> _Your instructions_
Reproduce the entries from the line with "You are a computer-use agent. Viewport: 1456px" to the line with "coord(223,168)", swapping "computer-use agent" for "desktop automation agent" and changing nothing else.

> _Provided data_

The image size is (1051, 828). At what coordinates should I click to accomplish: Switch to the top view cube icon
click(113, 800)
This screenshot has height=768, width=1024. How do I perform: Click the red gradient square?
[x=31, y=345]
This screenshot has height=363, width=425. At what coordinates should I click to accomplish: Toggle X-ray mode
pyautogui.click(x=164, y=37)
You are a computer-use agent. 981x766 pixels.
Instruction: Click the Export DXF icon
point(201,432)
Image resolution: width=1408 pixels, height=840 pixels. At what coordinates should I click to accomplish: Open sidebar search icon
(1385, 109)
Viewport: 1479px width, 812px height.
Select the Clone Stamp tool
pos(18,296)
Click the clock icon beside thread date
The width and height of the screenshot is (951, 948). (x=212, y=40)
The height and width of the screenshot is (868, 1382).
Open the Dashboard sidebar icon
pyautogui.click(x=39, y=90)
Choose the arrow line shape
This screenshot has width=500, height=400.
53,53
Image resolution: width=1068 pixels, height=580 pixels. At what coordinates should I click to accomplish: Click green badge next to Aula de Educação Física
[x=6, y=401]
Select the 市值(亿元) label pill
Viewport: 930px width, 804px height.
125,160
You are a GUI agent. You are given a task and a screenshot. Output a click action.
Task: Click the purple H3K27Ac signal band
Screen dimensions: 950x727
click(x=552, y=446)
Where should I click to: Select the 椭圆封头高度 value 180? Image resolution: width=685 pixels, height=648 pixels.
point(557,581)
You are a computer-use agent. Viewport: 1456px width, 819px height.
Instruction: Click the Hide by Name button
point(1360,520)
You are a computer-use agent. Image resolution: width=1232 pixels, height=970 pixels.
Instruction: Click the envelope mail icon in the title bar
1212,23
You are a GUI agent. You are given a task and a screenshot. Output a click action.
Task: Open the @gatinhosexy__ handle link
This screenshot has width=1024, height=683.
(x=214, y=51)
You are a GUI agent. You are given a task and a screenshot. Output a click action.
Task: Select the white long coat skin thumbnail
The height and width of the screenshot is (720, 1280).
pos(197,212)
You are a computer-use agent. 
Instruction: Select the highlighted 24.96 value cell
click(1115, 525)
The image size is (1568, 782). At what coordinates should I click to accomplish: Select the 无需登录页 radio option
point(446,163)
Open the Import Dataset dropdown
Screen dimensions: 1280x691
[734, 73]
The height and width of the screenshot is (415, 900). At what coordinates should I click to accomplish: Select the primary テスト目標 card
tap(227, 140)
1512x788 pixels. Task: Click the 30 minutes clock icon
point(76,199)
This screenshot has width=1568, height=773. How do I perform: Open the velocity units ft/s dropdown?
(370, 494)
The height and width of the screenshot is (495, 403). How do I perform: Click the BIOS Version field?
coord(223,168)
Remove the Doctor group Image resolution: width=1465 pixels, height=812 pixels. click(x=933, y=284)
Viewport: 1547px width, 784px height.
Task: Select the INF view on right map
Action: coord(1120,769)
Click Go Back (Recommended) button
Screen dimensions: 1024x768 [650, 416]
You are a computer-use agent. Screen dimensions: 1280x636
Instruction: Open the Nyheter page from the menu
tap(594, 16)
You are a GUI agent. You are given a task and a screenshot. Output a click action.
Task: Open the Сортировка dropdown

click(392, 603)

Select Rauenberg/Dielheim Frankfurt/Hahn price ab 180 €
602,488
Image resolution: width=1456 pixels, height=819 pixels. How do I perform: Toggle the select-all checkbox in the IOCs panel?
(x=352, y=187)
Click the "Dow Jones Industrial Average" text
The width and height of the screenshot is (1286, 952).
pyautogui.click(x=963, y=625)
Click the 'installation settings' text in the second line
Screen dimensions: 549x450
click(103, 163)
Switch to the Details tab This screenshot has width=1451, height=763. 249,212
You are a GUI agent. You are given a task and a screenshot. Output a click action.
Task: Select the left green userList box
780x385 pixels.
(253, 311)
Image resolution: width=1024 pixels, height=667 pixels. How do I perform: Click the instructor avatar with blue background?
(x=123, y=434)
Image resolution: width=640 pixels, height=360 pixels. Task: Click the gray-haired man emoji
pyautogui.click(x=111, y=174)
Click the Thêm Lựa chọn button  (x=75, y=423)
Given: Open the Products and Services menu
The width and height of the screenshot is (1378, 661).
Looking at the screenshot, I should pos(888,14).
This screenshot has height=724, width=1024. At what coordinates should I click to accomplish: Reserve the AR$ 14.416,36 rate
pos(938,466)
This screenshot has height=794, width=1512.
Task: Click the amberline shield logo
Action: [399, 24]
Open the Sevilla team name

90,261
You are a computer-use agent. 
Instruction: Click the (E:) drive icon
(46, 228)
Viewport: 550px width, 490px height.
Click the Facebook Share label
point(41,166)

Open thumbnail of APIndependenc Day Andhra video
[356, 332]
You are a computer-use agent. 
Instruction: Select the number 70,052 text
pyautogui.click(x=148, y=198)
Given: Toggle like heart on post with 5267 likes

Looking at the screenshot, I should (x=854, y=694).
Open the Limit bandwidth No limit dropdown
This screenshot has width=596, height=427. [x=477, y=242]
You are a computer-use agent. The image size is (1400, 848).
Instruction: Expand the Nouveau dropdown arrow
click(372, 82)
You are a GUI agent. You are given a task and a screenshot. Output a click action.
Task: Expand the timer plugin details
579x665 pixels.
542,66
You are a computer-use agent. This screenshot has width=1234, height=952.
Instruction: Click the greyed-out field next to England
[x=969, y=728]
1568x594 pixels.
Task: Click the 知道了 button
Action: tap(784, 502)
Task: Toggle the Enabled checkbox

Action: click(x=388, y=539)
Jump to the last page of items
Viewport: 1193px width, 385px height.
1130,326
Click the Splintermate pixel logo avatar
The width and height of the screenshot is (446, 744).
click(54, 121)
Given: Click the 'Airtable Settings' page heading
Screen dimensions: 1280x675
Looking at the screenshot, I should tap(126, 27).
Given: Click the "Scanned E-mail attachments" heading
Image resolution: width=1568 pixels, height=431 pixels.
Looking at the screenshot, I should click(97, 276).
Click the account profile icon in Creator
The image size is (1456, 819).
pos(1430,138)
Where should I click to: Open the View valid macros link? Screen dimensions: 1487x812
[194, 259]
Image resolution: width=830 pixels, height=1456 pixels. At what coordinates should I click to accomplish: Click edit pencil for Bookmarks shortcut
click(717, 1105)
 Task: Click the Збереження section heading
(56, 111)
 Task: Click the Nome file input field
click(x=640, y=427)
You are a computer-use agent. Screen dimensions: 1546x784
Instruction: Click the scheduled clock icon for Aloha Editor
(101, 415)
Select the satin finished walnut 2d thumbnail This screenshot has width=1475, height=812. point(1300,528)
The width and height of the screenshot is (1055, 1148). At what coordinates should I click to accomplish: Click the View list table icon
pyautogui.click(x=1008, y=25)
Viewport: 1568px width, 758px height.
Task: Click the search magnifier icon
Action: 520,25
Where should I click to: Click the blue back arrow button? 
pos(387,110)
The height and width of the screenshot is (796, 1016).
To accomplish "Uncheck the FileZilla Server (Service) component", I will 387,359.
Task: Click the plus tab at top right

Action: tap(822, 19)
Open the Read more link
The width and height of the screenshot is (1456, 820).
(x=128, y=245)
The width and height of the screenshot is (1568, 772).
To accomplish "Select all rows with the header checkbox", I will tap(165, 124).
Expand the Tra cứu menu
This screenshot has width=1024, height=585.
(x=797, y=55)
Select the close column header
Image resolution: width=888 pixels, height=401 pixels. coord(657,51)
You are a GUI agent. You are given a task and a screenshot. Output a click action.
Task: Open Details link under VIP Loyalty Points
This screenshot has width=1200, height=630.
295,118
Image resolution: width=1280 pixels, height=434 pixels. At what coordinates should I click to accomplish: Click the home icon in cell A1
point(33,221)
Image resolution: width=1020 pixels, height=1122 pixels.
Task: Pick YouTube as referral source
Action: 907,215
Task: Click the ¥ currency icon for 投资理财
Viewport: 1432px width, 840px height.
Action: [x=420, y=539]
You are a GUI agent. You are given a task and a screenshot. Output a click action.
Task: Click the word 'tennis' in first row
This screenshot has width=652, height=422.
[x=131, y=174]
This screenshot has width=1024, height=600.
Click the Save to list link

> _Output below_
You are a desktop automation agent. Viewport: 1456px width, 819px height.
Instruction: Click the Hide by Name button
point(1360,520)
You are a desktop automation agent. Image resolution: width=1232 pixels, height=970 pixels.
Instruction: Click the envelope mail icon in the title bar
1212,23
You are a GUI agent. You are given a task and a screenshot. Output a click action.
Task: Open the @gatinhosexy__ handle link
This screenshot has width=1024, height=683.
(x=214, y=51)
You are a GUI agent. You are given a task and a screenshot. Output a click action.
Task: Select the white long coat skin thumbnail
The height and width of the screenshot is (720, 1280).
pos(197,212)
You are a desktop automation agent. 
Instruction: Select the highlighted 24.96 value cell
click(1115, 525)
The image size is (1568, 782). At what coordinates should I click to accomplish: Select the 无需登录页 radio option
point(446,163)
Open the Import Dataset dropdown
Screen dimensions: 1280x691
[734, 73]
The height and width of the screenshot is (415, 900). At what coordinates should I click to accomplish: Select the primary テスト目標 card
tap(227, 140)
1512x788 pixels. Task: Click the 30 minutes clock icon
point(76,199)
This screenshot has width=1568, height=773. How do I perform: Open the velocity units ft/s dropdown?
(370, 494)
The height and width of the screenshot is (495, 403). How do I perform: Click the BIOS Version field?
coord(223,168)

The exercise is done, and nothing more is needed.